Andrew Simpson, a two-time Olympic medalist and a member of Sweden's America's Cup entry died on Thursday afternoon when the team's 72-foot yacht capsized during training on San Francisco Bay, Artemis Racing confirmed.
Simpson, 36, was part of an 11-man crew aboard Artemis Racing's AC72 catamaran that was in Northern California to prepare for the 34th America's Cup later this summer. All other crewmembers were accounted for, Artemis Racing confirmed on its website.
Simpson, a British sailor, won a gold medal in the 2008 Beijing Summer Olympics as crew for skipper Iain Perry in the Star class. The pair also captured a silver medal in the Star class at last summer's London Olympics.
The British sailor became trapped under the boat after it overturned and despite attempts by doctors to revive him afloat and subsequently ashore, he was pronounced dead.
“The entire Artemis team is devastated by what happened,” Artemis Racing CEO Paul Cayard said. “Our heartfelt condolences are with Andrew's wife and family.”
Simpson and another sailor on the team were injured when the boat capsized near Treasure Island, San Francisco Fire Department spokeswoman Mindy Talmadge told the Associated Press.
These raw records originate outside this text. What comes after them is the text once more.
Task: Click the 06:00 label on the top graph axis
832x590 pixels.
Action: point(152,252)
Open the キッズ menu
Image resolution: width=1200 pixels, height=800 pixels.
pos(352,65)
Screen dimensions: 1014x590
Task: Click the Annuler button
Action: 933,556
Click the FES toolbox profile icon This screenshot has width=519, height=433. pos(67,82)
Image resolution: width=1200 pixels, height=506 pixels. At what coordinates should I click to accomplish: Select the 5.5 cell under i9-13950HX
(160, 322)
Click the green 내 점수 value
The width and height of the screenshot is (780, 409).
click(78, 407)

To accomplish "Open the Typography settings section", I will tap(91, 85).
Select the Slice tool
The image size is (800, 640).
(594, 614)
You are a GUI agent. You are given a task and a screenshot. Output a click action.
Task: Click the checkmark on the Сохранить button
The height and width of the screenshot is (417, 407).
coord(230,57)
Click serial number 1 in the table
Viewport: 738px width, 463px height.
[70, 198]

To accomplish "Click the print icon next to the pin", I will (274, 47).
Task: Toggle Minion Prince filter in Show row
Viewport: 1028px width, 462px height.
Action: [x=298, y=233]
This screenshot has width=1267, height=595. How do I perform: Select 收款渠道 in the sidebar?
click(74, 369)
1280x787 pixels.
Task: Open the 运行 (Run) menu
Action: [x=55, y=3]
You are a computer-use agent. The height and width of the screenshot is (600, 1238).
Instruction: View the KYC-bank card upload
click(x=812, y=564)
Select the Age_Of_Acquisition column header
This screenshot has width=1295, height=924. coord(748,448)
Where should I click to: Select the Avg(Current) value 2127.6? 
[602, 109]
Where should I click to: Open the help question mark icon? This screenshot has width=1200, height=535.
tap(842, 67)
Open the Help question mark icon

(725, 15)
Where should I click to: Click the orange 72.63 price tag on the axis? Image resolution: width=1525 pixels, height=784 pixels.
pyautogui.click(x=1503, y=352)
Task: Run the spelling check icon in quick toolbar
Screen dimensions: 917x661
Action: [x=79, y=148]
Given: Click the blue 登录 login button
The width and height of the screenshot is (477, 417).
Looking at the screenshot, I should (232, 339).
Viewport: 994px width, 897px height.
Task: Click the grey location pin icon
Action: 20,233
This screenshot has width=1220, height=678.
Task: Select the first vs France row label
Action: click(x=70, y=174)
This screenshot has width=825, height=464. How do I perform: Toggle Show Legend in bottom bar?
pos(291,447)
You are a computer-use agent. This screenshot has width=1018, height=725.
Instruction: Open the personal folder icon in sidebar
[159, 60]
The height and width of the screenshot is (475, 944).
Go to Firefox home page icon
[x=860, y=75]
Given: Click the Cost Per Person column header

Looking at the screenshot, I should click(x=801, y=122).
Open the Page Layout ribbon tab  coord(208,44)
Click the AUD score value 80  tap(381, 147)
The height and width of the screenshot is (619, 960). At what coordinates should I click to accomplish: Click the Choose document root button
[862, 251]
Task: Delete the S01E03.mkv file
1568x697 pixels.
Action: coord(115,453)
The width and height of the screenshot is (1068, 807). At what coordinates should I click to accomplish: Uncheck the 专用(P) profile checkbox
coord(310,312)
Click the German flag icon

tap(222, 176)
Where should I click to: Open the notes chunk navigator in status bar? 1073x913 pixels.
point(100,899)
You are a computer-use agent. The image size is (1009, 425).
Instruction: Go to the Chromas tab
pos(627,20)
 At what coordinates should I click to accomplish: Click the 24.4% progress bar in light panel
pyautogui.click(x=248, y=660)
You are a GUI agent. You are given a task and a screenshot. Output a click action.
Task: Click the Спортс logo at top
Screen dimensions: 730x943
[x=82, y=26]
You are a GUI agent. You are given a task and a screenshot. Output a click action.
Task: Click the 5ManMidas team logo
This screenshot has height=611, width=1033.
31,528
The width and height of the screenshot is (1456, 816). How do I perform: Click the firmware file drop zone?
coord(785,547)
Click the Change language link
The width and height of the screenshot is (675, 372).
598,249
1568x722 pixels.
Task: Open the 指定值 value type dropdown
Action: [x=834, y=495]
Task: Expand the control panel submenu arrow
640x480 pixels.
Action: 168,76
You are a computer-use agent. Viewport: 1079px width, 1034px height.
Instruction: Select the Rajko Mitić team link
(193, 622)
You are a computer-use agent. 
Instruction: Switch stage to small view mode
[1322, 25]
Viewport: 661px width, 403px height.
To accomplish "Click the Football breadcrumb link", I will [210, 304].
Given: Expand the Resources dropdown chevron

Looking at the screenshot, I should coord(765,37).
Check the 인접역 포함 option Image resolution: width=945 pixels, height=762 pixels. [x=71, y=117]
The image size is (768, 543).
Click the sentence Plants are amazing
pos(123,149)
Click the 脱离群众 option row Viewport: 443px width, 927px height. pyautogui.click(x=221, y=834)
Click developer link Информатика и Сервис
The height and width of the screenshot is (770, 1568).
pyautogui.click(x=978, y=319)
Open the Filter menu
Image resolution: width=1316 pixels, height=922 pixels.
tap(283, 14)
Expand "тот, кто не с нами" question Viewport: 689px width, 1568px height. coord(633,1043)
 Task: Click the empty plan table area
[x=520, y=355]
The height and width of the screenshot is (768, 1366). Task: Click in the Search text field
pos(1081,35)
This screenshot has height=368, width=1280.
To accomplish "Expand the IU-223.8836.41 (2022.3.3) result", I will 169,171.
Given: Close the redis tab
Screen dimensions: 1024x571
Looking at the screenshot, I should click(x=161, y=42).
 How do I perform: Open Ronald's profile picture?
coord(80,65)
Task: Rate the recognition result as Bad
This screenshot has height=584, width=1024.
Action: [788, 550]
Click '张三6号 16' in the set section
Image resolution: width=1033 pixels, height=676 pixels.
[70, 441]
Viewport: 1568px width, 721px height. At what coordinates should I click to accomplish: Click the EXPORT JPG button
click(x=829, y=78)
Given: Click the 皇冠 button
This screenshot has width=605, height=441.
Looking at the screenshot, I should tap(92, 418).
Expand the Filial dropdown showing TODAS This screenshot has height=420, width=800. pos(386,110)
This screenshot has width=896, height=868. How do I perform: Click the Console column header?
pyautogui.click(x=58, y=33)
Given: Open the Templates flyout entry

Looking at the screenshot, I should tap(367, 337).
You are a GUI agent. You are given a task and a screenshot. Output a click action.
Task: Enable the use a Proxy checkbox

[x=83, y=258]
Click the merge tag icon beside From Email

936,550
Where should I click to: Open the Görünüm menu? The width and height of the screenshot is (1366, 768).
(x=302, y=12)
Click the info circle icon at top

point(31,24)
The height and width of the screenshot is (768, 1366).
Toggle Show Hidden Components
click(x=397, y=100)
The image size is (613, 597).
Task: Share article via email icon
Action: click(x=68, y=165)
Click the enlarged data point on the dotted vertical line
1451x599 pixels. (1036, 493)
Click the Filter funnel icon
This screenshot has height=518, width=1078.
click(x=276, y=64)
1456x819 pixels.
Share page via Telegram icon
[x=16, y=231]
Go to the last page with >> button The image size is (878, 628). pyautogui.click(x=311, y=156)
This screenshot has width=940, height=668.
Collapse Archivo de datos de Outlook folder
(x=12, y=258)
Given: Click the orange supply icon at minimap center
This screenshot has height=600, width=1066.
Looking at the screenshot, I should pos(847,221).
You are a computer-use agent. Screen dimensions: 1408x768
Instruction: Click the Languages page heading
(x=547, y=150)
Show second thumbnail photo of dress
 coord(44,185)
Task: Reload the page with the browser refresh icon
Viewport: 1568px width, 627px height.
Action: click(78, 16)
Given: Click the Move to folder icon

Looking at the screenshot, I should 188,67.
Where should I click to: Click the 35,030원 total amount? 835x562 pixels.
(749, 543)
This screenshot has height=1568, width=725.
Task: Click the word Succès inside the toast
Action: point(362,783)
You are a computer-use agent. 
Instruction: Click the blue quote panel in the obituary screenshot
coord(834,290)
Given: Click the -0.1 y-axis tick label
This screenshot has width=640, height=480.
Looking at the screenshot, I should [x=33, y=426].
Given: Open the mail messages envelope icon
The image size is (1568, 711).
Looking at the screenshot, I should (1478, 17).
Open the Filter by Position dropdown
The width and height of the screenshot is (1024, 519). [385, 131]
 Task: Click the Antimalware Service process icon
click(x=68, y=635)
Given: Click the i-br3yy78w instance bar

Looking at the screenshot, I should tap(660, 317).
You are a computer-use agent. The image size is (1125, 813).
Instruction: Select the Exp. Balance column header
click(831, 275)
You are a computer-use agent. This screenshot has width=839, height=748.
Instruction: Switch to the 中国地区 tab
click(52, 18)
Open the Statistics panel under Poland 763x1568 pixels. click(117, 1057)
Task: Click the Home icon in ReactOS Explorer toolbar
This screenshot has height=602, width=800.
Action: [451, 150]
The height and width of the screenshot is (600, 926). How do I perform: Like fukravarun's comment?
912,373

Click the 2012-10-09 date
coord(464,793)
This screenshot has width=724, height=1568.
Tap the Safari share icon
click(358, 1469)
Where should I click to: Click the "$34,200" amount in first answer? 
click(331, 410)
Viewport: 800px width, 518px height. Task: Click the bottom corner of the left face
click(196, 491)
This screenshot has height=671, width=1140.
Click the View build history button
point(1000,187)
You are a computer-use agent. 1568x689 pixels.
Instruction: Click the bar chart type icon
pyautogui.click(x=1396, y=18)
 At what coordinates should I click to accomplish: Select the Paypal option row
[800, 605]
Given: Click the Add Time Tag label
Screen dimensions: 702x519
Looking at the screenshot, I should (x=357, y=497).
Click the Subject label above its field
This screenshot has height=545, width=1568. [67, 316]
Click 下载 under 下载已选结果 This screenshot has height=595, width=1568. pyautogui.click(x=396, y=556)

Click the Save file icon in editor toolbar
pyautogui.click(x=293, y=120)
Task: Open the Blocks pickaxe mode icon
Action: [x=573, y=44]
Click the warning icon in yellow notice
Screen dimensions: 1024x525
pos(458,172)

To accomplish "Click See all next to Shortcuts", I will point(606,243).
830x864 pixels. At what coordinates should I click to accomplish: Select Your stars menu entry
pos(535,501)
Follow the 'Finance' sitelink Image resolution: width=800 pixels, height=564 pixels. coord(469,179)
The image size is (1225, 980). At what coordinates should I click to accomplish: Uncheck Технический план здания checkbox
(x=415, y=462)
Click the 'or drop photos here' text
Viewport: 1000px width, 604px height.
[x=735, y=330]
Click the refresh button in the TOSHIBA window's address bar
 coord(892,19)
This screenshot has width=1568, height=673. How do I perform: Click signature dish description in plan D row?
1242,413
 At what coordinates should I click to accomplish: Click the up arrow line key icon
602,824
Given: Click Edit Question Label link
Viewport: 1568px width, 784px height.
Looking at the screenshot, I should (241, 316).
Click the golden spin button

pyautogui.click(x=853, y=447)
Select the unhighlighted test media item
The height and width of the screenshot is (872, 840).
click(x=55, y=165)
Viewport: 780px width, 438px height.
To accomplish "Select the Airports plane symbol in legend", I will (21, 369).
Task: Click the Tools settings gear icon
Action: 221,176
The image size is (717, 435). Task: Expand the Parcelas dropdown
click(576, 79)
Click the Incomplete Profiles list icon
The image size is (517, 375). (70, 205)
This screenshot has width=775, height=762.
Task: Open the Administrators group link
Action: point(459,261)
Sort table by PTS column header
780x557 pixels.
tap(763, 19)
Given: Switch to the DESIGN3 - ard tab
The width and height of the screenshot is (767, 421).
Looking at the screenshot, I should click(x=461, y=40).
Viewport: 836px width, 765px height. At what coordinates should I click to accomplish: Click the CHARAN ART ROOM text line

Simpson, who was known affectionately as Bart, was quickly taken aboard an Artemis' support boat. Rescuers, meanwhile, pulled all of the other member of the Artemis team out of the water.
A member of the San Francisco Police Department's marine unit entered the support boat and immediately began to perform CPR on Simpson, the San Francisco Chronicle reported. The support boat was docked at the St. Francis Yacht Club, where attempts to revive Simpson continued. The resuscitation efforts lasted for about 20 minutes until Simpson was pronounced dead, San Francisco Fire Department chief Joanne Hayes-Wood told the Chronicle. The other sailor suffered minor injuries.
Winds were at about 20 miles per hour at the time, authorities told the Chronicle.
Last October, Oracle Team USA's AC72 boat summersaulted into San Francisco Bay, thrusting members of the team into the frigid waters. Heavy winds caused the nose of the yacht to plow underwater, as the catamaran toppled over, sending its 13-story tall wingsail under the waves. Swept away by a strong current, the $8 million vessel was carried more than four miles past the Golden Gate Bridge before rescuers could control it. No one was hurt in the accident.
Following the mishap, organizers of the event said the setback to the defending America's Cup champions would not impact the 2013 racing calendar.